On the hand, taking a clinical, public health and personal view, patients with rare and dreaded diseases for which there are no treatments, few treatments or where known treatments have failed, there is no other recourse than to try the less well clinically substantiated drugs. The argument here is that there is nothing else and there may indeed be increased risk but we have little else to offer.

This is a well-known phenomenon in the history of medicine from the use of blood-letting and leeches for many diseases in the more distant past to the use of corticosteroids for chronic hepatitis in the not at all distant past. These treatments either did not work or even made the patients worse. Who knew?!

Until we have something better, most agree that offering a patient a not well- established treatment can be justified. This must be done transparently, with consent and, hopefully, oversight by FDA, the prescriber and some way to track safety more intensively than in the usual post-marketing situations. This might mean a REMS, a registry, post approval studies or a detailed Risk Management Plan (in the EU).

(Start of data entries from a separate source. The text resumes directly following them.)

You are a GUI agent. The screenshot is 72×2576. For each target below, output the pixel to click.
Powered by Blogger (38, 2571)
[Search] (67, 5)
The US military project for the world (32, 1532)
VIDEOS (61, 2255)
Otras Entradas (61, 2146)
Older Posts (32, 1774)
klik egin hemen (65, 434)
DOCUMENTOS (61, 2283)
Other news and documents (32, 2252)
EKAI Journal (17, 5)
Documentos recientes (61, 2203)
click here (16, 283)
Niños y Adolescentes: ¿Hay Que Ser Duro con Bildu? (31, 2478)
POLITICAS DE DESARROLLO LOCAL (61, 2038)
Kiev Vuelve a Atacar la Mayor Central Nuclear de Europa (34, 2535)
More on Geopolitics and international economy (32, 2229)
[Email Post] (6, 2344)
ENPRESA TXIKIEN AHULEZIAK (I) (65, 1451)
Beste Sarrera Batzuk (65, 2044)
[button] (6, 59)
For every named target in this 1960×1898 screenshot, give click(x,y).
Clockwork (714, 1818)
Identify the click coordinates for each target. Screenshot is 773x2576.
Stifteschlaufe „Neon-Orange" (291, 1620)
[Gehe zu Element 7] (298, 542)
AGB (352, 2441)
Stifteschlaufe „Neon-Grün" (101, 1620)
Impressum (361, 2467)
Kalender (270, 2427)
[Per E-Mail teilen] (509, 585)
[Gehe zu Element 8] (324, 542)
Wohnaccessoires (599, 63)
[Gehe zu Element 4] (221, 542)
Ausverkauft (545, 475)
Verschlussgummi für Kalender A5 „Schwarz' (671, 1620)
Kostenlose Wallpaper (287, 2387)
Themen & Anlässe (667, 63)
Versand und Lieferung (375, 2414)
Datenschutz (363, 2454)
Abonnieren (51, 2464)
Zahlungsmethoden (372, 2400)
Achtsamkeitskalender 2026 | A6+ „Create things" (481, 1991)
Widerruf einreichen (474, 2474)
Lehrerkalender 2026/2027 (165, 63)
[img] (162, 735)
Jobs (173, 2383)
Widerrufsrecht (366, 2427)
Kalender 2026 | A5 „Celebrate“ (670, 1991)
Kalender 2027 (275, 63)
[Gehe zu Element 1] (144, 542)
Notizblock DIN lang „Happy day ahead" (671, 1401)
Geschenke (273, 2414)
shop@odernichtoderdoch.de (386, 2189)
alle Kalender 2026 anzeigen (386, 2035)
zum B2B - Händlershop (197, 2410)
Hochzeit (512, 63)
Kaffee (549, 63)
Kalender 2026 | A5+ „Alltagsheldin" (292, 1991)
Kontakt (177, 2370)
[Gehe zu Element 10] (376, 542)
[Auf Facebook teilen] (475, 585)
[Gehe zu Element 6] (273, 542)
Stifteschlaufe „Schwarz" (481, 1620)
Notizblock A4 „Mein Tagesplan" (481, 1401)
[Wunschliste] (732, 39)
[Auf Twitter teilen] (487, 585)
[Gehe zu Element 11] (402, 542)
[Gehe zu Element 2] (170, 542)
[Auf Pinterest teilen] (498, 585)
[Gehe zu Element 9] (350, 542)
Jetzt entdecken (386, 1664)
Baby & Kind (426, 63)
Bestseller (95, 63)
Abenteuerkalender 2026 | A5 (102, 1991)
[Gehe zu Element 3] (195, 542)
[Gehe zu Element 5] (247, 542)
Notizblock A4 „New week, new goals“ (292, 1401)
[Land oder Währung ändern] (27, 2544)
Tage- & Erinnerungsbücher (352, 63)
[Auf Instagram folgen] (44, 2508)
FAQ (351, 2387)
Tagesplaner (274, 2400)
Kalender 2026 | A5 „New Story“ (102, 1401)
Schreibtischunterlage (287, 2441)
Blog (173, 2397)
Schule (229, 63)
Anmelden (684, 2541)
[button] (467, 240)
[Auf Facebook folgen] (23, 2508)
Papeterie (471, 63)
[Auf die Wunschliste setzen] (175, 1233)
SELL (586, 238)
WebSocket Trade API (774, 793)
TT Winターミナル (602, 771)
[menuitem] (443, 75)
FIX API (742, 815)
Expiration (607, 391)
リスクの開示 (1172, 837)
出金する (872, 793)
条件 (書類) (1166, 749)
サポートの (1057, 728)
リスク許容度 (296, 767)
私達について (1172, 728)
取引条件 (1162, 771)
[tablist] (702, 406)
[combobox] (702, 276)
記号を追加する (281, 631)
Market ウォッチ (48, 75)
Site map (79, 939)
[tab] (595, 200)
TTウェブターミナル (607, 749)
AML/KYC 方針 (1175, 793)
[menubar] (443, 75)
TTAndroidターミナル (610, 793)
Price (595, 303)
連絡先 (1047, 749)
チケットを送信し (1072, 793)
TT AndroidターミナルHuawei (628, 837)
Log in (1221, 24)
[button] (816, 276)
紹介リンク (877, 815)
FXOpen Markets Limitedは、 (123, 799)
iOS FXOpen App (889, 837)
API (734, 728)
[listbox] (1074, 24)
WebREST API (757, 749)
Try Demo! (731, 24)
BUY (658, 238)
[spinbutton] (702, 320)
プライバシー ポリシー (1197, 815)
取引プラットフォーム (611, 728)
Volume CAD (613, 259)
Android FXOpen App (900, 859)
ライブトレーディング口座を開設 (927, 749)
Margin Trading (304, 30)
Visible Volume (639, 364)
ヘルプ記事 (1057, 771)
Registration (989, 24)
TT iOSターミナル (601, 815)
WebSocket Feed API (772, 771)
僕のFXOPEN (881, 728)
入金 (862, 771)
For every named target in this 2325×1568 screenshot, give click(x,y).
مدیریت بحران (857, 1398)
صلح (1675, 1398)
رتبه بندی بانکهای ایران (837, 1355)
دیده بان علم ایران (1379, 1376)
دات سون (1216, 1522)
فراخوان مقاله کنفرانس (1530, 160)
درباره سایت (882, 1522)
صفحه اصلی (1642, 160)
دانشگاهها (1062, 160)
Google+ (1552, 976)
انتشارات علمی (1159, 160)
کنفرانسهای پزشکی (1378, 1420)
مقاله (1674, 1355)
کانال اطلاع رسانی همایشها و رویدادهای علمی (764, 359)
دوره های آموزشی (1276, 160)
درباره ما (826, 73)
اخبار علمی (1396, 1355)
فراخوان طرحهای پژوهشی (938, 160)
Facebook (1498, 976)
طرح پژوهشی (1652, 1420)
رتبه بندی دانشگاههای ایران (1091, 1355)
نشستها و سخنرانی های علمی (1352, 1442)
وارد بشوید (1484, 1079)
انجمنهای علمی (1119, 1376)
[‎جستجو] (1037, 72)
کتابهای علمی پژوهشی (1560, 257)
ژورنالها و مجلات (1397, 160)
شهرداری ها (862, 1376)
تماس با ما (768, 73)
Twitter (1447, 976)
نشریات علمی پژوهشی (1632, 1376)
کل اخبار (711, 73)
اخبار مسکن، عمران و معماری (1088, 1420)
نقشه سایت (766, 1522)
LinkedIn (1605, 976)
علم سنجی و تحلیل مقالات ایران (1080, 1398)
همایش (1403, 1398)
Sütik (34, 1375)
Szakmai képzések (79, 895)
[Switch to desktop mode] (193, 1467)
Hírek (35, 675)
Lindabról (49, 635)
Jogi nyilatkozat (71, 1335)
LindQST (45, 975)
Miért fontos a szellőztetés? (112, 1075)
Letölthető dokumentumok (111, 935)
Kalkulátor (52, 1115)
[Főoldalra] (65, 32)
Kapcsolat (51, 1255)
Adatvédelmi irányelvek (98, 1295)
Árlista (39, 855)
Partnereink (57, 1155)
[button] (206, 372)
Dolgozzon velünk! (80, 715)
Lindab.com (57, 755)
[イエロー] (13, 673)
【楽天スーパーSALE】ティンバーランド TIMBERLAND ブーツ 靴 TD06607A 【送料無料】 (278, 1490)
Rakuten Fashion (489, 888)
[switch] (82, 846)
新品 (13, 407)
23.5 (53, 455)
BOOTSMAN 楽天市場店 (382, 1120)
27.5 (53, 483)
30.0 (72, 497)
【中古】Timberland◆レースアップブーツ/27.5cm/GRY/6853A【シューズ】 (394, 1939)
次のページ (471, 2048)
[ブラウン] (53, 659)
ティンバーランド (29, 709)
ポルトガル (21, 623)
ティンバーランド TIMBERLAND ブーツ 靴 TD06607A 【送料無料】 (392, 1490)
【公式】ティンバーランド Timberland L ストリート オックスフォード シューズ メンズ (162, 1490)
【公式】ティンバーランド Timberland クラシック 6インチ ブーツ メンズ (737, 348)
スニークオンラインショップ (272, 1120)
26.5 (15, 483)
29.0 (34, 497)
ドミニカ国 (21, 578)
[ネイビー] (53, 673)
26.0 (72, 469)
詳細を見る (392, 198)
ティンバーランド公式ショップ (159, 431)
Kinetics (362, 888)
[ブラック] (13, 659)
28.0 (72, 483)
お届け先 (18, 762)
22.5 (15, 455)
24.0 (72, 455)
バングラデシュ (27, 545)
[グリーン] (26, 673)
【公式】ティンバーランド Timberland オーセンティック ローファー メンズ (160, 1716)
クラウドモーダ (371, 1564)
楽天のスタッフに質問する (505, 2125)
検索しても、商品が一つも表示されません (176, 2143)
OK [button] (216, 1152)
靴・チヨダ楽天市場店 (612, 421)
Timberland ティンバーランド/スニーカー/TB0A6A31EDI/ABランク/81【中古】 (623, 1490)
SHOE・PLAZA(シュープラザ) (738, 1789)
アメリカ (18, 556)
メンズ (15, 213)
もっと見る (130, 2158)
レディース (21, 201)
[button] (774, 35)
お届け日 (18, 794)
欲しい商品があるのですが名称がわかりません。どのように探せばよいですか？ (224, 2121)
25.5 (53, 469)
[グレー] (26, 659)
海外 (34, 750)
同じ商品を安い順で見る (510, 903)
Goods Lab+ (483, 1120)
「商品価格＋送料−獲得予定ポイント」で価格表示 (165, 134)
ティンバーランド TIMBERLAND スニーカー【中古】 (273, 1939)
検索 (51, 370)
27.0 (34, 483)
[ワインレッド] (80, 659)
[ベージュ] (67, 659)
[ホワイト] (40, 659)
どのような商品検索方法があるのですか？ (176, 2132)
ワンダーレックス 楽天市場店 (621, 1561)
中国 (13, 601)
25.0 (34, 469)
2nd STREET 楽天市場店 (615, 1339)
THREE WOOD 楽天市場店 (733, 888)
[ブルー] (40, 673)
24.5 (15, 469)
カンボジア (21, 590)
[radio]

What can the folks in the “trenches” of drug safety do? If there is no REMS or RMP in place, at the very least, all SAEs and non-serious AEs should be very carefully reviewed, full information gotten (even on non-serious cases) and a very high level of suspicion should be kept that the AE may actually be due to the drug and not the disease. MedDRA coding should be careful, precise and complete.

There are examples of drugs worsening the very disease they are treating (e.g. Fialuridine/FIAU), producing disastrous results. Company management should understand that there are significant risks to the patient (and the company too) if the safety profile is not carefully tracked with changes made as needed to dose, prescribing, monitoring, labeling, etc. This is even more challenging in the post-marketing setting where there are no investigators reporting SAEs immediately and where medical validation may not always be possible. Frequent and careful signaling must be done and records kept. Aggregate data and “outlier” analysis with case series must be done and kept up to date.

Communication with the regulators (FDA and elsewhere) must be done. Cases should be obtained from regulators (e.g. FDA’s MedWatch to Manufacturer program), Freedom of Information and on-line review of those databases available for searching (e.g. Health Canada, Vigibase, EudraVigilance, FAERS) and, of course, the medical literature must be followed (weekly per EU requirements after marketing).

This is still a draft guidance.  If you have comments and wish to submit them to FDA, see the title page of the draft guidance.

So my bottom line: This is a good start by FDA and is encouraging sponsors to develop and study drugs for rare diseases.  The implication, though not directly stated, is that FDA will customize and be sympathetic to the developer and perhaps “cut some slack” allowing more rapid market access with post-approval requirements.  But, of course, good science, careful trials and attention to detail are always obligatory.